Ce dossier important
pour les Etats-Unis est aussi l’occasion de regarder dans notre propre
jardin. Nous nous vantons si souvent d’avoir “le meilleur système de
couverture au monde”, mais encore …
Notre conception de
l’Etat est historiquement éloignée de celle des pays anglo-saxons. En effet,
nous avons délégué au service public et aux associations toute une série de
missions au fil du temps. Nous les avons largement subventionnées
collectivement au travers de cotisations, d’impôts ou d’affectation des
revenus de l’Etat. Ces missions couvrent tant les soins de santé, que l’aide
aux personnes fragilisées ou le missions d’enseignement, les services tels
que l’accueil des enfants (crèches…), les institutions pour personnes
handicapées, les maisons de repos, etc. Nous les avons organisées tant au
travers de services publics directement créés pour cela que d’associations
liées par un contrat avec l’Etat qui les subventionne en partie.
Défendre notre système
Mais ne nous leurrons
pas, il ne suffit pas d’ânonner que nous avons le “meilleur système au
monde” et de tenter de donner des leçons à ces Américains qui ne comprennent
rien à rien.

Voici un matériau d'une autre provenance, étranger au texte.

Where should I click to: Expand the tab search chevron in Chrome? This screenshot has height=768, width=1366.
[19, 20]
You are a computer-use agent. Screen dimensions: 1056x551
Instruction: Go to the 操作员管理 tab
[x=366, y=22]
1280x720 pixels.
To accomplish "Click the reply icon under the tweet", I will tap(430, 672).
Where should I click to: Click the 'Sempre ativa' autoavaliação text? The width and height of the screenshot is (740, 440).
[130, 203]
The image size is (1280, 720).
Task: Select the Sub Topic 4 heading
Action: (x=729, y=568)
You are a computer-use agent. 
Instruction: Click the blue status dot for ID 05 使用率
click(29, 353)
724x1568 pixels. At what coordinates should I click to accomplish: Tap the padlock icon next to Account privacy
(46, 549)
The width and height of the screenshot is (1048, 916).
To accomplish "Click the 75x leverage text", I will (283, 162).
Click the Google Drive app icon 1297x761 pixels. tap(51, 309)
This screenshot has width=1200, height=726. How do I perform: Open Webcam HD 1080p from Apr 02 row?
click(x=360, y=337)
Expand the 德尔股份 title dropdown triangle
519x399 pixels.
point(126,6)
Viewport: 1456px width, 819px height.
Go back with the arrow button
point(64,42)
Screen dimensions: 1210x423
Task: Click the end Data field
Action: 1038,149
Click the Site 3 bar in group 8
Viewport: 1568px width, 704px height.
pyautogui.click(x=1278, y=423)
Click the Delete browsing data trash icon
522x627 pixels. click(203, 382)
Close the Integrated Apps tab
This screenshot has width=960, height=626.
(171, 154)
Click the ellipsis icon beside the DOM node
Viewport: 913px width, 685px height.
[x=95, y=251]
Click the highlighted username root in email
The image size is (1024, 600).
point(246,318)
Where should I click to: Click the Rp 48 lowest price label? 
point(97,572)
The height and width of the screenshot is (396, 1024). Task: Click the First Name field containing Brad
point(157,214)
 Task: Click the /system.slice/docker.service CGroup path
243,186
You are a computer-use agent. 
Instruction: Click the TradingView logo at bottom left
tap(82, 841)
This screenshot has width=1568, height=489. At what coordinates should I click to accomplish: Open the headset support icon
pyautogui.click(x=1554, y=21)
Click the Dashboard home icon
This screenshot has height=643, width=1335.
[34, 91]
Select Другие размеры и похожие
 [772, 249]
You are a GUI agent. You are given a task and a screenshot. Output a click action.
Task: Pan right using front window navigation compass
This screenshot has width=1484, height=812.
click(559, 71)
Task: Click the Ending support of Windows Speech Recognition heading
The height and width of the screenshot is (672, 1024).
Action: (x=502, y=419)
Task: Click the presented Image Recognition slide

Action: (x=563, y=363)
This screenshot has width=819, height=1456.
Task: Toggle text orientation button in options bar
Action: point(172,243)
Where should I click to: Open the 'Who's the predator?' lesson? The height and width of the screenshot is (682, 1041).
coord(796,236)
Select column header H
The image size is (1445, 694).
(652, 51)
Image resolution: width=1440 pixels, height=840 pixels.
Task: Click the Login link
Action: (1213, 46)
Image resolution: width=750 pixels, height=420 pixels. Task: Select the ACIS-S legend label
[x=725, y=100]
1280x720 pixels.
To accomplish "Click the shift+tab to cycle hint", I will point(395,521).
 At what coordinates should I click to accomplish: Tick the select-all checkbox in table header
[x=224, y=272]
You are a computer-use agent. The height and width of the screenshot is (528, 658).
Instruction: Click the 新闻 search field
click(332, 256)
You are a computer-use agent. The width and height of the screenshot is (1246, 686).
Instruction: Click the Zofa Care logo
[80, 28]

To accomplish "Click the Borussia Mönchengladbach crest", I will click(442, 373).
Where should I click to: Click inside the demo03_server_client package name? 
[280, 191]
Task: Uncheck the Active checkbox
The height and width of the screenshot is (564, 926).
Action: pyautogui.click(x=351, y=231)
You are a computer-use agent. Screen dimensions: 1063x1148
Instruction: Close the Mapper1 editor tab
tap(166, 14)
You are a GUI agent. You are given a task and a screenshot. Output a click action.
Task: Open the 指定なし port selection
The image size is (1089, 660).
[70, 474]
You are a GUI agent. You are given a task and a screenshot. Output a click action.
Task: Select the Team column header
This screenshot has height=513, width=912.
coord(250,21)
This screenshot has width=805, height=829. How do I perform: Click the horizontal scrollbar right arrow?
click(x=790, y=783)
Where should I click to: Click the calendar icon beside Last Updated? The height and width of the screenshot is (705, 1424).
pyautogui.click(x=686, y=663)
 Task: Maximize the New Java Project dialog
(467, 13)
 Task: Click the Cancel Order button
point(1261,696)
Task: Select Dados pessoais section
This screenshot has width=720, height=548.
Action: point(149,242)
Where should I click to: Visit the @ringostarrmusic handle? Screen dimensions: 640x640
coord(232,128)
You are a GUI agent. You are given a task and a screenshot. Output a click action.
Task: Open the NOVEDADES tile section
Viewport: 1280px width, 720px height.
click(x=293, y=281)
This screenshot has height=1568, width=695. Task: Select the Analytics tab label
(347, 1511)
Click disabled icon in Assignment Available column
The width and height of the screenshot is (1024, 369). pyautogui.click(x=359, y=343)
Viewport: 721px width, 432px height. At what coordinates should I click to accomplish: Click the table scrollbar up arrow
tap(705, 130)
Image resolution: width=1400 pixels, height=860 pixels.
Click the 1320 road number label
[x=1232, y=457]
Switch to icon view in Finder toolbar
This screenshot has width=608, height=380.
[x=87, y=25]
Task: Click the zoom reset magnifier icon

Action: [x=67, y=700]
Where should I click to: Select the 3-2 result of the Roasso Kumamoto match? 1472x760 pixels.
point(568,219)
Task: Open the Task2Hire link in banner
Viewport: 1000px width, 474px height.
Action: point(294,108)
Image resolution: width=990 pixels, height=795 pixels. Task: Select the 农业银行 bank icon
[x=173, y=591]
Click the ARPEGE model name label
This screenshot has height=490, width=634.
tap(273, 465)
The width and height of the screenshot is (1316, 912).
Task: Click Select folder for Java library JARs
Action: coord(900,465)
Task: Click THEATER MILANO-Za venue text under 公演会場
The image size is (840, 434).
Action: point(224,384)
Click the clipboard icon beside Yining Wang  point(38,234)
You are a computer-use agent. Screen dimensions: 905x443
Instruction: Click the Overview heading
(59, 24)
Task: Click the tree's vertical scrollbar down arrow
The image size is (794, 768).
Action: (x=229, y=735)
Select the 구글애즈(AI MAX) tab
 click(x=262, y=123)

Les temps ne sont pas si paisibles pour ce beau système.
L’Europe nous regarde
de près parce que nous faisons tache dans un paysage où l’ensemble de nos
voisins européens ont tous réduit la couverture des soins de santé organisée
collectivement, renvoyant une bonne partie de la couverture assurantielle
sur le marché commercial et à la débrouille de chaque individu. L’ouverture
des frontières pour les patients (qui peut avoir des aspects positifs) sera
sans doute une nouvelle occasion, pour certains, de prétendre que la
Belgique est vraiment trop particulière dans le paysage de l’accès aux soins
de santé.
Nous vivons une crise
de modèle économique et financier importante. Notre pays est confronté
directement à une crise financière auquel le gouvernement doit faire face.
La lecture des observateurs, tout au long de cet été, nous apprend que les
discours semblent aller dans le même sens : diminuer le coût du travail et,
pour ce faire, alléger les cotisations sociales, réduire la norme de
croissance du budget des soins de santé… Bref, la solution passerait par
moins de rentrées pour l’Etat, donc moins de moyens d’actions publiques
(déléguées ou non) pour plus de souplesse du marché de l’emploi…
Avant d’entamer les
dialogues, concertations et débats sur le budget, c’est d’abord à la
responsabilité collective qu’il faudrait faire appel. Dans le jardin des
soins de santé, il reste sans aucun doute des ronces à éradiquer: les abus,
les suppléments d’honoraires qui conduisent à des souscriptions d’assurances
privées chères pour les employeurs ou les individus…
Il est essentiel que
chacun prenne conscience que, si l’on veut garder un beau jardin et une
herbe plus verte que celle de nos voisins, nous devons tous être
responsables de l’utilisation de cet espace. La qualité de notre système de
soins de santé nous concerne tous. Qu’on se le dise!